2022 Call for Innovation Projects in Personalized Medicine and Advanced Therapies. ISCIII – CDTI
October 10, 2022Call for 2022 Grants to Encourage Research Consolidation.
October 19, 2022The project, tested in pigs, hopes to reach humans in two years / It is focused on patients with metastasis.
Antonio Güemes is a surgeon at the Clinical Hospital, principal investigator of the Surgical, Clinical and Experimental Research Group of the Aragon Health Research Institute (IIS Aragón), and the head of the team that is carrying out a project focused "on very rare cancer patients." serious, the worst, when it already extends to the armpit and metastasis appears," he says. In his study, which will end this year, it is intended that once women receive chemotherapy and the tumor must be removed, it should not be done with all the nodes but only with the affected ones.

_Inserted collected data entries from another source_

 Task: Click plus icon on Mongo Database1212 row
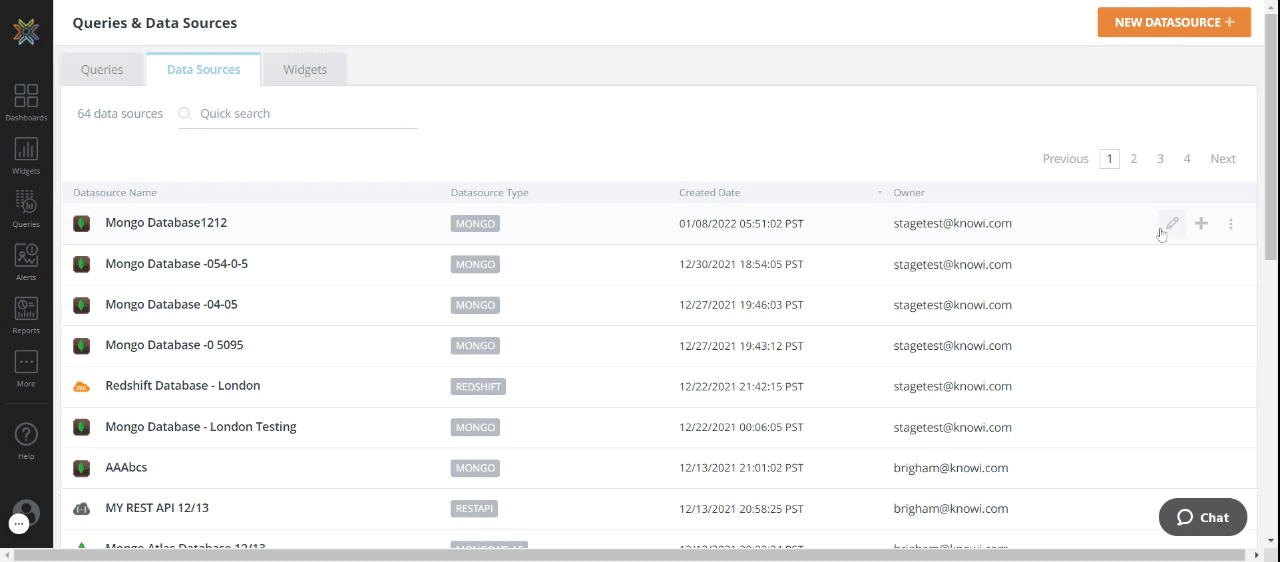(x=1201, y=224)
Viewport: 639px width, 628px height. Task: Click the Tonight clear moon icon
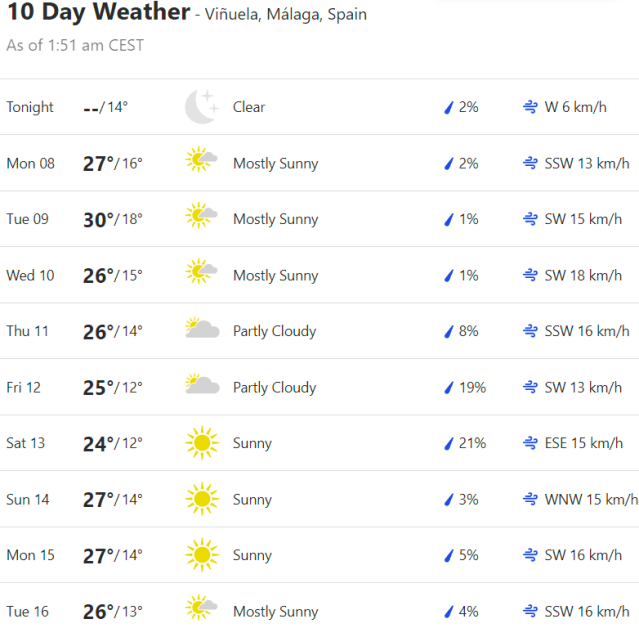pos(201,107)
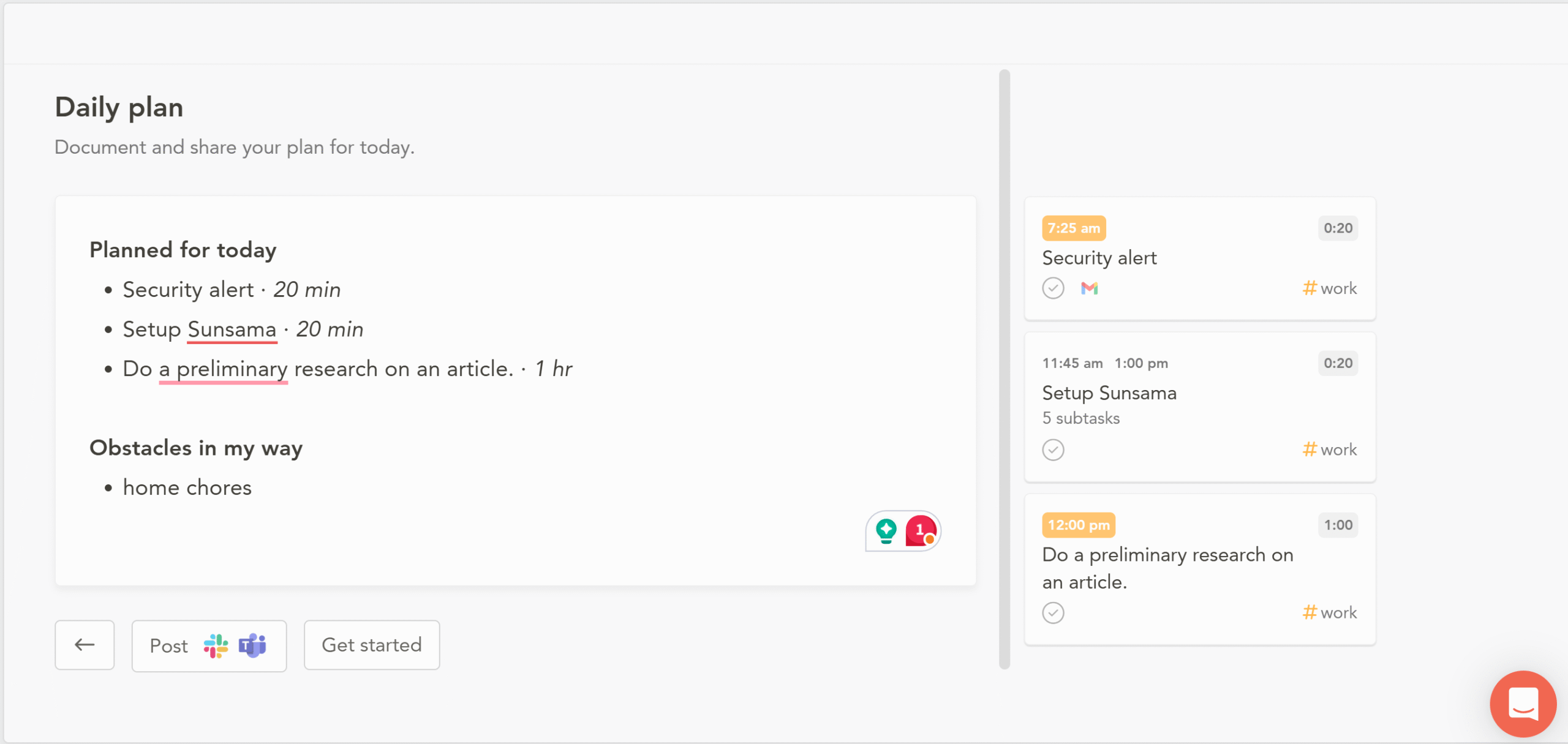Mark Setup Sunsama task complete
This screenshot has height=744, width=1568.
point(1054,450)
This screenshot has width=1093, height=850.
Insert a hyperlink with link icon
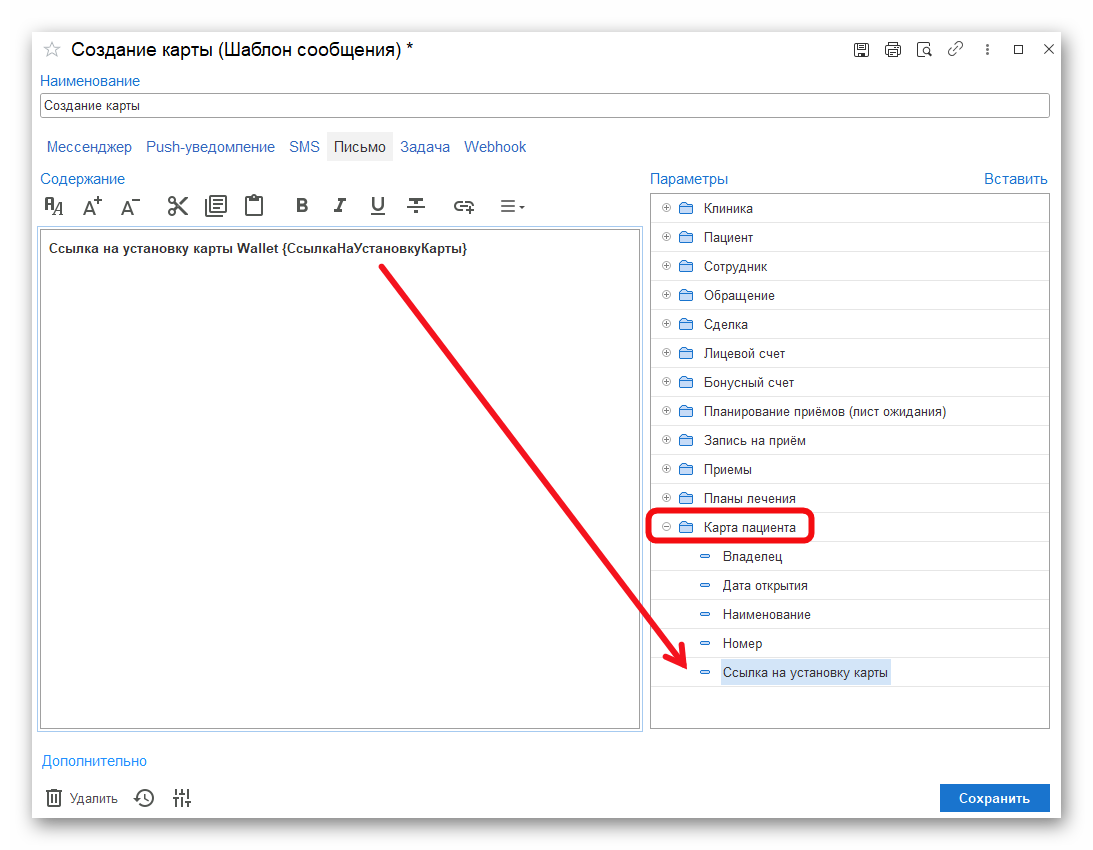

For this "we have to mark the nodes before chemotherapy" and that's where his study comes in, in which "dye, which can be Indian ink or melanin, is injected with nanoparticles and they cause the lymph node to be dyed and stay there for months." ». This causes "the markers to agglutinate, the lymph node is removed and we avoid lymphedema, which is very disabling." At the moment the project has been carried out in pigs and "we have verified that the dyes do not migrate and stay there" but it remains "to see how this affects the ganglion." At the moment the tests are being completed and during the next year "analysis and results" will be done and, as they are natural products and not medications, "in one or two years, they will be able to be tested on women," he says. The benefit will be "to easily locate the lymph node affected by the tumor and only extract it" and furthermore, "it can be done in all hospitals because now it can only be done with nuclear medicine and it is only available in the two large hospitals."
What has been seen in pigs is "the drug injection technique is reliable and safe and remains in the lymph node for months without altering it."


Guemes points out that cancer is an "evolution inherent to higher beings and we will never be able to forget about it, but we will be able to avoid dying from cancer and having it leave consequences." To do this, he also asks to launch "big data clinical trials" to have data and information and use them to "draw conclusions and help us make decisions"; because they will be able to see that "neighborhood or company has a worse prognosis or characteristics in younger or pregnant patients," Güemes concludes.